The construction industry registered 449,000 job openings in April, according to an Associated Builders and Contractors analysis of data from the U.S. Bureau of Labor Statistics’ Job Opening and Labor Turnover Survey. The JOLTS survey defines a job opening as any unfilled position for which an employer is actively recruiting. Industry job openings increased by 23,000 last month and are up 120,000 from the same time last year.

As an indication of a marketplace that still favors employees as opposed to employers, construction workers quit their jobs at a faster rate than they were laid off or discharged in April. The quits rate of 2.9% was meaningfully above the layoff/discharge rate of 1.5%. April represented the 14th consecutive month during which quits outpaced or equaled layoffs and discharges.

“The desperate search for skilled construction workers persists,” said ABC Chief Economist Anirban Basu. “The number of available, unfilled construction jobs continues to expand. Remarkably, this is occurring despite a lack of strong construction spending growth, which suggests that construction productivity is not expanding. What is expanding is compensation costs, as employers compete aggressively with one another to secure sufficient levels of human capital.

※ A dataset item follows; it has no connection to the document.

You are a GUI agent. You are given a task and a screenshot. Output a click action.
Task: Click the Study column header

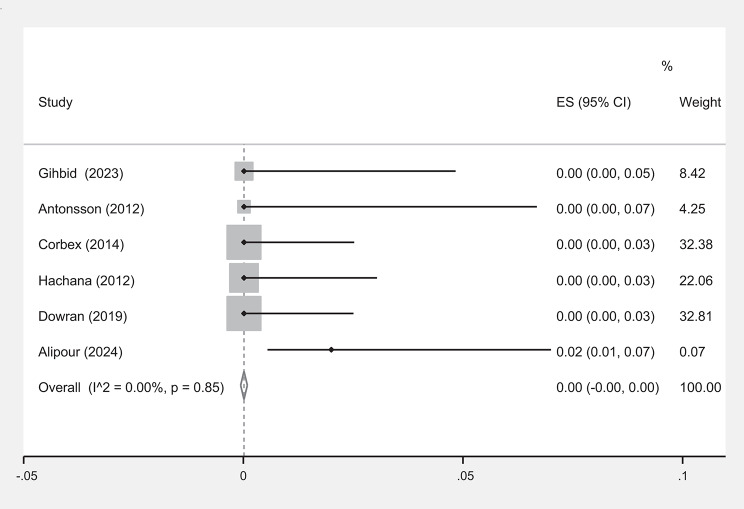pos(55,102)

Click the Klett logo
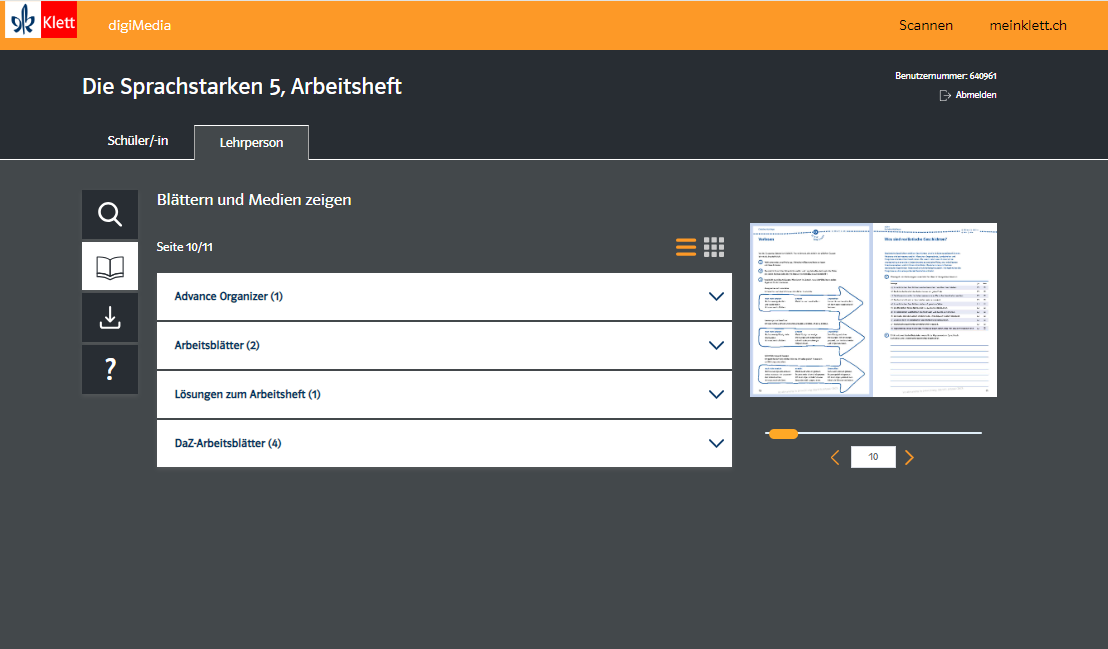pos(42,21)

“Today’s report also suggests that wage pressures will continue to help stoke economywide inflation,” said Basu. “That increases the chances that the Federal Reserve will continue to pursue a path of tightening monetary policy. Accordingly, contractors will face both rising delivery costs and cost of capital. Despite that, many contractors remain upbeat, according to ABC’s Construction Confidence Index, indicating that they are operating at capacity and expect to do so for the rest of the year.”